#### Problem to solve
Lines before the one containing "Odbaci sve (188, 1608)" are excluded; reproduce that line and all lines after it in the entries below, exactly.

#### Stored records
▼
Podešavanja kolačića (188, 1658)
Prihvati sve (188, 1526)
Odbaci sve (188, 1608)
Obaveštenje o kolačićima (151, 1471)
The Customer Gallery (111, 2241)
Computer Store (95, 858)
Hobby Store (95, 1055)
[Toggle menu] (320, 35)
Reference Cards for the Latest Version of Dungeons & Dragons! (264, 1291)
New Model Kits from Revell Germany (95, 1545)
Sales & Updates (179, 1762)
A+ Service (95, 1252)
▲
#### Worked solution
Odbaci sve (188, 1608)
Obaveštenje o kolačićima (151, 1471)
The Customer Gallery (111, 2241)
Computer Store (95, 858)
Hobby Store (95, 1055)
[Toggle menu] (320, 35)
Reference Cards for the Latest Version of Dungeons & Dragons! (264, 1291)
New Model Kits from Revell Germany (95, 1545)
Sales & Updates (179, 1762)
A+ Service (95, 1252)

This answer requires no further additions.